These days, it’s hard for anyone to approach anyone with a sin that they’ve noticed without either being accused of being judgmental, hypocritical, or both. If both of those defense mechanisms fail, there’s always the trusty standby: “Yea, but God knows my heart.”

So? What does that have to do with anything?

It really is one of the most head-scratching non-sequiturs (used to love that comic, by the way): What does the fact that God knows your heart have anything to do with the obvious sin that is present to the rest of the world?

Most likely, it’s an accusation that what I’ve seen doesn’t represent the “real you,” because, after all, only God knows the “real me.” I’m not God, which means I don’t see the “real you” and can’t tell you that what you’re doing is wrong, since what I see isn’t reflective of who you really are. Make sense?

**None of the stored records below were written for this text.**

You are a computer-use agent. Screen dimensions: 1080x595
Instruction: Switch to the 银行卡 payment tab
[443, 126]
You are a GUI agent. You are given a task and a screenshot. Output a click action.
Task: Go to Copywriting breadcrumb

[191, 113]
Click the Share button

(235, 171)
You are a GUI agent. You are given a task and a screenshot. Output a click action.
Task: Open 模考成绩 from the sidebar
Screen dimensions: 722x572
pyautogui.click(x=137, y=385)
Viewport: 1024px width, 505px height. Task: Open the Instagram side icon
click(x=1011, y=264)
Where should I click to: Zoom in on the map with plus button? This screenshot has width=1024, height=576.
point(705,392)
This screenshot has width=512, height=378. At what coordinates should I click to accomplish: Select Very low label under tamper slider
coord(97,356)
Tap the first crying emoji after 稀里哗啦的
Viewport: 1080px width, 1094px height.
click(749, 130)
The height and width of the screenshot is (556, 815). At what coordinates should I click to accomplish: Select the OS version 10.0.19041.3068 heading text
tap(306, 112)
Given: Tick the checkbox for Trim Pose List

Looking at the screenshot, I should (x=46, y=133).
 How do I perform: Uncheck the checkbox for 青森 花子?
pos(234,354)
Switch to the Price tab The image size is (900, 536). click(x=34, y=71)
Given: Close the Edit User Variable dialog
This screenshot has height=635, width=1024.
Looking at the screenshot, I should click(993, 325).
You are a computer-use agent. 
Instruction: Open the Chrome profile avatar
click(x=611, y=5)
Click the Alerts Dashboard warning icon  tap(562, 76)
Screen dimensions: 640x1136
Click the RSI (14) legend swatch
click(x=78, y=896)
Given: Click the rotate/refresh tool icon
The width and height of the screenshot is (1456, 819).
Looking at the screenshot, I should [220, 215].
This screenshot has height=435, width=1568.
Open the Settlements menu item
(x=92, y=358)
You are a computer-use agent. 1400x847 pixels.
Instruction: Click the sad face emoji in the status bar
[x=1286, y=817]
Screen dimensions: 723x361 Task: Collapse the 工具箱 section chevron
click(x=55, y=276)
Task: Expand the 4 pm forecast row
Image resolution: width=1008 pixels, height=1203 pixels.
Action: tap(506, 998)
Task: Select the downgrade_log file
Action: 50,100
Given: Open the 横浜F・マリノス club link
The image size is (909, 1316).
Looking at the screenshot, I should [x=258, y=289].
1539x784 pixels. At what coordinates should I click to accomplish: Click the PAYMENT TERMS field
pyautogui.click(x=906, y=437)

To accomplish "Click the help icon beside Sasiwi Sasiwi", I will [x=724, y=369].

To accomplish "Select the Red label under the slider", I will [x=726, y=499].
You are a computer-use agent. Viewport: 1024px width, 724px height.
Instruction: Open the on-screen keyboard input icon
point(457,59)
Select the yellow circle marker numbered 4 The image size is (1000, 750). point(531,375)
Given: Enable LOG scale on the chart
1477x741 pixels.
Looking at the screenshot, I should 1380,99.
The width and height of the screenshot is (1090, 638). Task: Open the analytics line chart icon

As a semi-recent car insurance advertisement would say, “That’s not how it works. That’s not how any of this works!”

God Does Know Your Heart

He knows everything; of course He knows your heart. Isaiah 55:8-9 teach that “His ways are higher than our ways, and His thoughts are higher than our thoughts.” Deuteronomy 29:29 says that “The secret things belong to God.

So yeah, God does know your heart.The Scriptures even say in several places that Jesus “knew the hearts” of the individuals He was talking to in real-time (Matthew 12:25; 22:18; Luke 6:8; 11:17; John 2:25). 

But should that change the fact that you’re in sin? Absolutely not. Here’s why:

The Heart is Where Your Actions Originate

God does know your heart, but so does everyone else (to an extent). Jesus said in Mark 7:21 that “from within, out of the heart of men, proceed the evil thoughts, fornications, thefts, murders, adulteries.” In other words, if you want to know what’s in someone’s heart, just watch their life, because their life is representative of the content of their heart. What you think is in your heart isn’t as important as what’s actually there, and what’s actually there is plainly seen by the rest of the world, as well as God.

Good Intentions Don’t Negate Your Actions

Just because you didn’t mean to commit that sin doesn’t mean it didn’t happen. How many times in David’s life do you think he wished he could take back that rooftop walk that ended with Bathsheba in his bed? And yet, David was a “man after God’s own heart!” Just because that situation seemed out of character with the rest of his life doesn’t mean that it didn’t happen, and when we talk to each other about correcting sin, that’s what we’re addressing: what actually happened, not what we intended to happen.

Chances Are, You Don’t Even Know Your Heart

Jeremiah was right on when he said “The heart is more deceitful than all else and is desperately sick; who can understand it?” We may think we have a good grasp on our own thoughts and intuitions, but I’d bet you dollars to donuts (whatever that means) that you and I don’t understand the half of it.

God does, and not just because He’s God – although that’s a huge part of it. According to that same passage (Jeremiah 17:9-10), God also “searches the heart” and “tests the mind” and gives us “according to [our] ways” and “according to the result of [our] deeds.” Once again, it’s not about what we think, but what we do that matters.

So seriously, who cares that God knows your heart? He understands everyone’s and everything’s, but your life isn’t based around what you wish you would be or what you know you’re capable of, but what you actually do. “God knowing your heart” won’t save you in the day of Judgment, when He will render to “everyone according to their deeds” (2 Corinthians 5:10), so you shouldn’t be relying on it now.